[kwlug-disc] Wordpress themes must be GPL

Andrew Kohlsmith (mailing lists account) aklists at mixdown.ca
Mon Jul 26 13:40:49 EDT 2010

On Monday, July 26, 2010 01:15:02 pm Khalid Baheyeldin wrote:
> Even large venture capital funded companies (e.g. Alfresco) released their
> product under a dual license (proprietary and GPL), then say that if time
> goes back, they would
> have picked another license, and that the GPL is not a good license for
> companies.

Do you have any links to this effect? I don't doubt it, but I'd like to read 
more about it.

> All of that time, the GPL helped make their code base and project popular
> and successful. But then when they take that success for granted, they
> think of what Apple has done with NetBSD, and they want to be able to
> fully commercialize and make proprietary what was open for example, or
> close off sections of their code.

Apple would have had *no* problem with a GPL'd kernel.  Their magic isn't in 
what they've added to the kernel, it's in userspace, under their closed 

I don't really buy into the "developers need a way to make money so they don't 
have to continuously work" because the nature of their industry is the same as 
that of many others; you perform work, you get paid for said work.  The only 
way I really see to getting out of that "hours for dollars" exchange is to 
sell something over and over again.  If you're "only" a developer then the 
only thing you have to sell is your ability to code.

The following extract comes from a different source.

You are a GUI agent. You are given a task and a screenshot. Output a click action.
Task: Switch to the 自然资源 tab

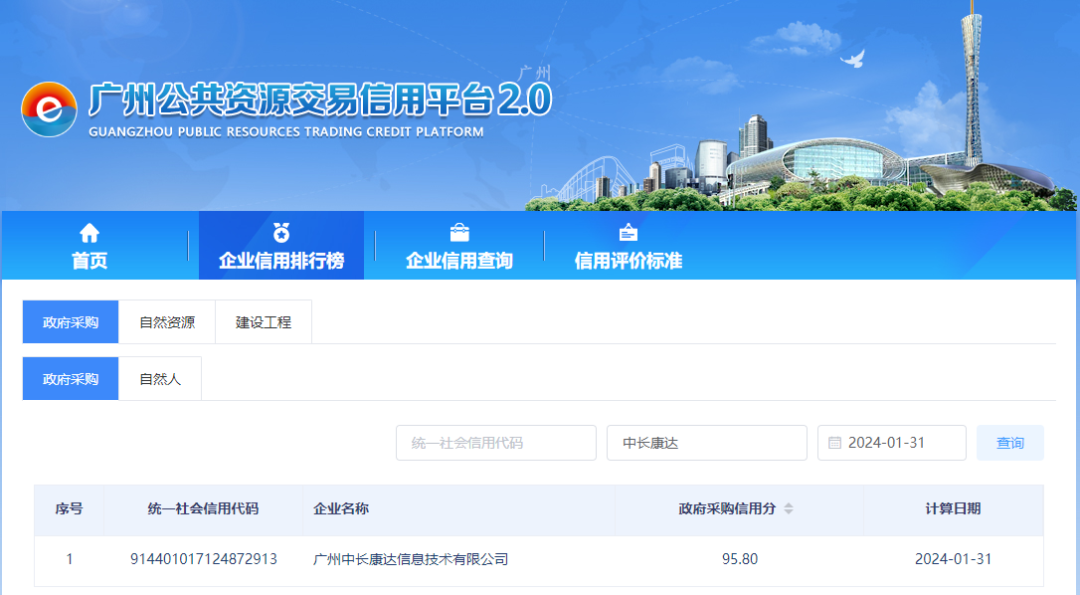click(x=167, y=322)
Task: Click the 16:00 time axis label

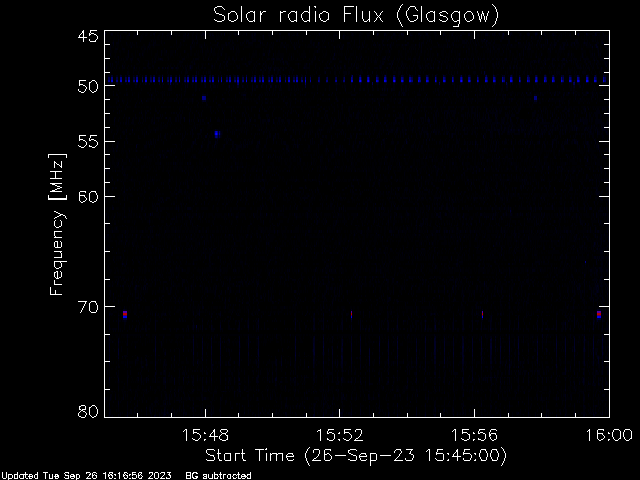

It's difficult to sell something you're giving the code away for, because that's 
"all" the thing is -- the code.  You need to package it into something that 
has greater value than the binary itself; that's of course where the 
maintenance or service contracts come into play, same with training and so on. 
But what kind of developer wants to do that? The developer wants to code.

> Use due diligence and common sense, as well as business acumen and legal
> advice. That is all.

I don't think many businessmen particularly care about the software license; 
they are too busy selling the value.  Even if someone takes the code and runs, 
you're still selling the service, the expertise, etc.  Sure, you will lose 
some sales, but the truly price-conscious were probably never really strong 
customers to begin with.

> And now, let us go back to "how should FOSS developers put food on the
> table".
> The proper answer is long and has been hashed and rehashed before, but let
> me respond with a counter argument: how does a non-FOSS developer who does
> not operate their own business put food on the table"? The rights to what
> he writes has been taken over by the corporation he works for, and he can
> be laid off any time because of market conditions, company faltering, CEO
> embezzling, ...etc. ? What assurance does he have if he gets sick after he
> is laid off?

I believe you hit the nail on the head. You need to sell something worth 
selling, and if you aren't willing to make a business out of it (and hire or 
become a business manager), then you're going to be trading hours for dollars.  
I don't think there's a way around it.

License has almost nothing to do with the dilemma.